When it happened to me, it really made me pause and think - for the first time I felt a deep sense that I needed to put myself FIRST and recover, physically and mentally. Not minimize my pain, not play strong, fighting back the tears, dismiss it, go back to work and move on. I took the time to heal and grieve.
When you lose a baby, even only at 10 weeks, you lose them as a toddler, an 8 year old, a teenager.
So this week, which also happens to be #babylossawarenessweek, I am writing a quick post to share what helped me recover and take care of myself in the first month.
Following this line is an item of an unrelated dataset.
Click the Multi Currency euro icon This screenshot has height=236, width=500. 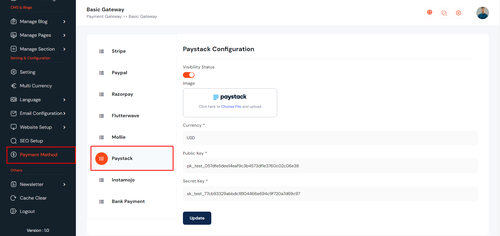click(14, 86)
What helped in the first few days:
Take the time to accept and process the physical pain, step by step
Calling a friend that lived a similar situation to hear about every difficult physical details - I fought hard not to look at Google and the hardcore photos
Going in for a scan and seeing it “empty” - although very painful emotionally, the situation became real and helped me move into the grieving process
The kindness of the antenatal nurses
Letting myself cry
Holding a hot water bottle against my belly in bed
Writing freely about how I felt
Not regretting telling a few close friends I was pregnant early on and reaching out for support
Telling my kids: both so the bleeding when it happened and got really scared. I told them I had a baby inside me that could not continue to live, and that it was no one’s fault.
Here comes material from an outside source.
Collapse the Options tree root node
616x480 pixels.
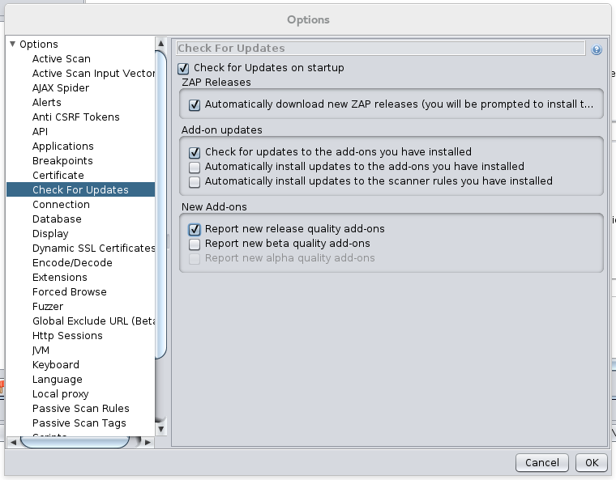pos(13,45)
Telling myself it is no ones fault - it is actually very soothing and loving to hear that I have not done anything wrong or failed in any way
Celebrating Mathilde’s 3rd birthday with our friends
What helped in the first 2 weeks:
Discovering The Baby Loss Guide by Zoë Clark-Coates: this book is invaluable. There is a 60 days daily guide that encourages you with guidance to journal by answering questions. I opened a blank notebook and started creating dedicated space to write about how I felt and process my feelings
Detaching from some unhelpful messages society sends at you, such as “It happens all the time, you will be fine”
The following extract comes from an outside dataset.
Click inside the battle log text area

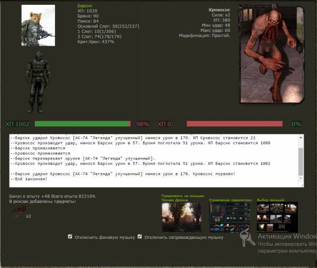tap(153, 160)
Realising grief is also about carrying love
Being completely off work - I am lucky to be in a company that actually recognises miscarriage and offers paid family care days
Taking the time to go for gentle walks in Battersea park and sit on a bench to look at autumn
Going for a manucure and a 90 minutes massage
What helped in weeks 3 and 4:
Going back to work and being ok finding it hard, feeling very vulnerable, detached and on the verge of tears most of the day (or even crying in front of a trusted colleague)
Accepting to readjust my schedule and work 2/5 days on week 3, 4/5 days on week 4
Welcoming feelings of sadness when seeing newborn babies at mass or pregnant women in the office (they seemed to be suddenly everywhere!)